Saturday 17 December 2011

Naguib Mahfouz Centenary: chronicling Egypt's short twentieth century

Naguib Mahfouz (1911-2006)
This week it was one hundred years ago that the Egyptian novelist Naguib Mahfouz was born. On occasion of the centenary of the only Arabophone Nobel Prize laureate, the Qantara website commemorated him as a writer of an imaginary historiography of Egypt's 'short twentieth century'. It traces Mahfouz's development as an author through the various literary guises he assumed during his literary career: pharaonist, chronicler, seismograph, allegorist, and -- finally -- a cultural monument.

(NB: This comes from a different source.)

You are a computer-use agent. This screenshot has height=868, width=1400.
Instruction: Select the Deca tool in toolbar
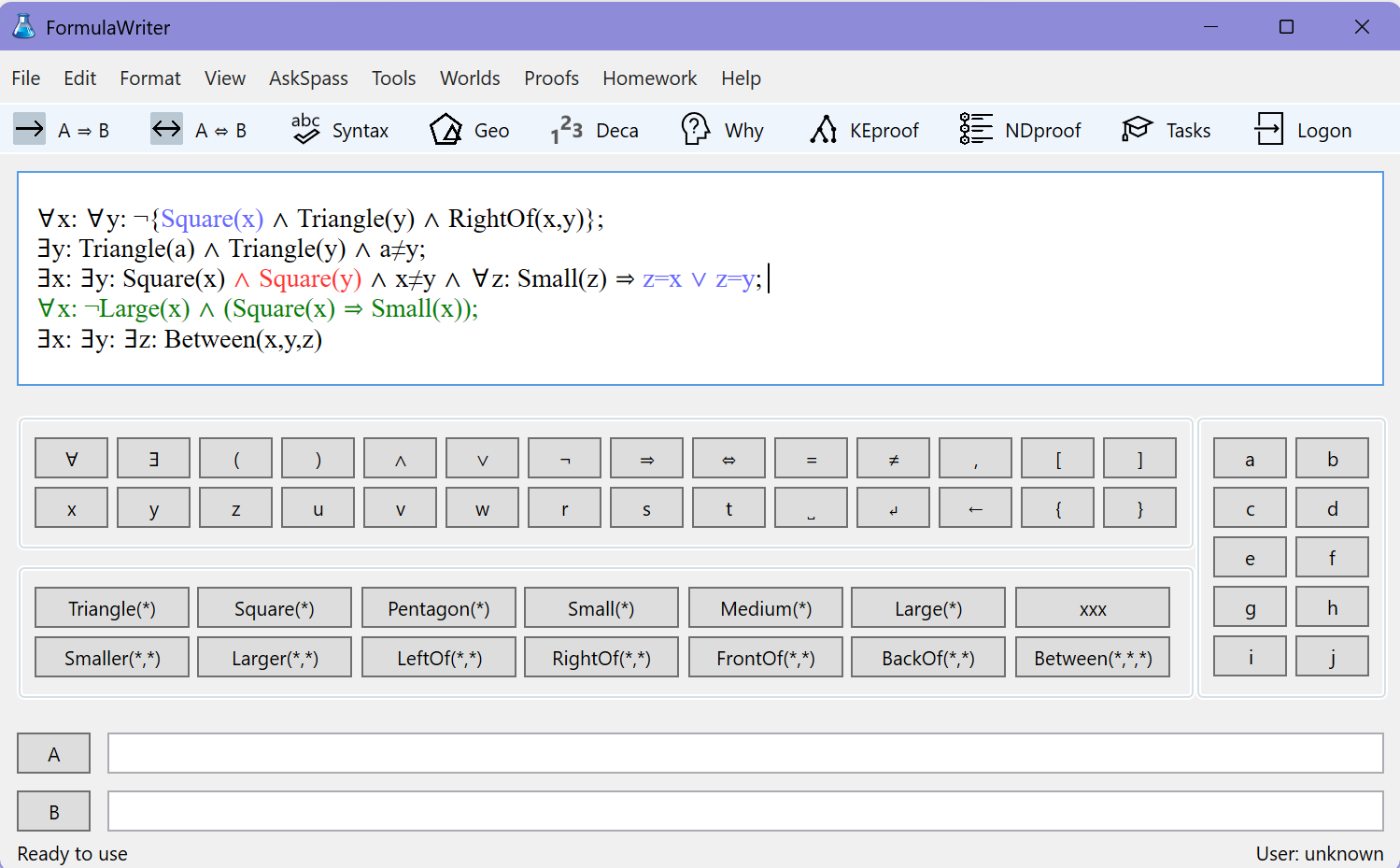[x=594, y=130]
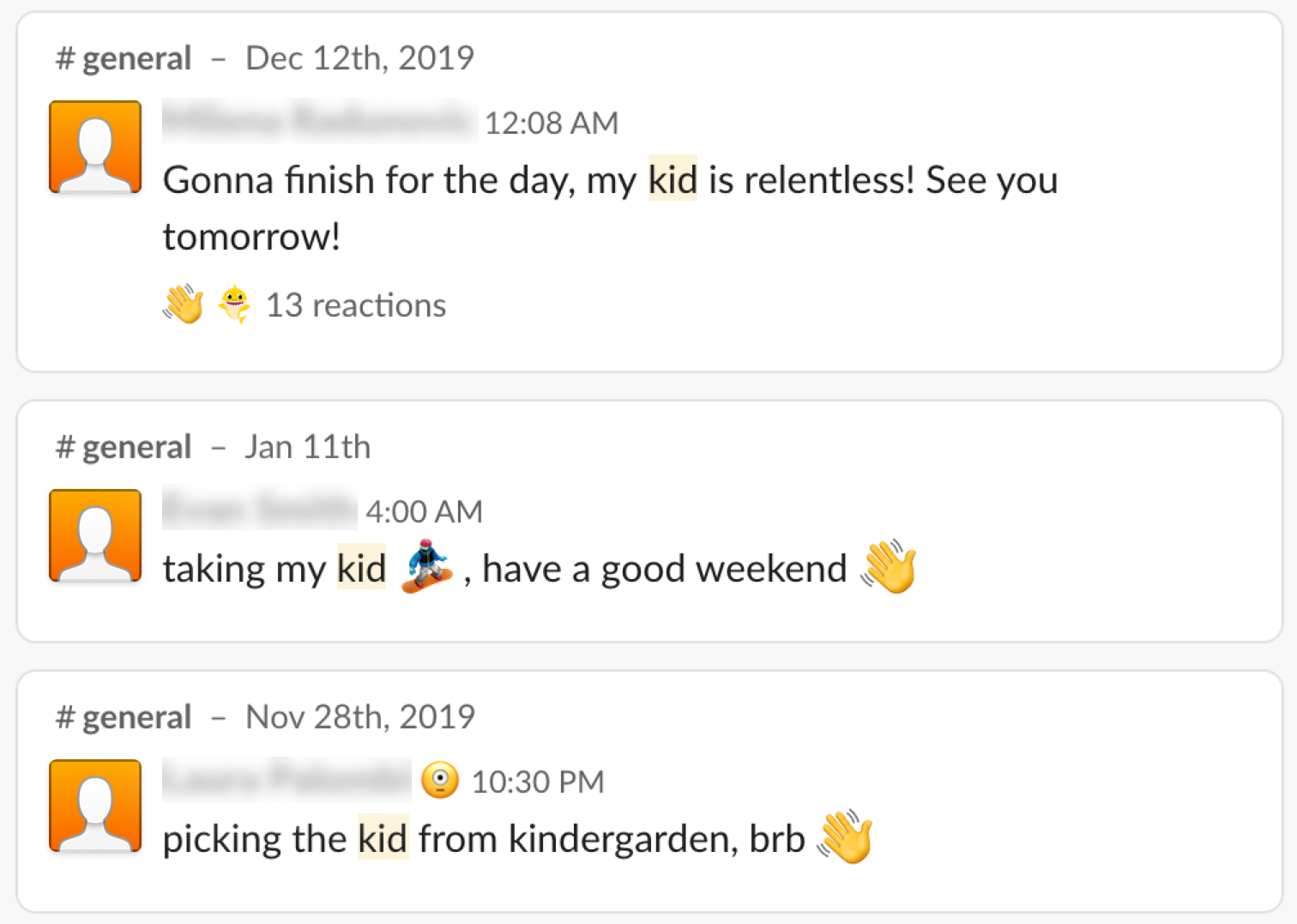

This iconic status could not protect him from a violent assault in 1994, when a religious zealot attempted to assassinate the octogenarian because of his controversial views on religion. A self-described secularist, others interpreted his convictions as atheism. This was also the alleged reason for Mahfouz's transfer, earlier in his career as a civil servant, from the Ministry of Religious Affairs to the Ministry of Culture.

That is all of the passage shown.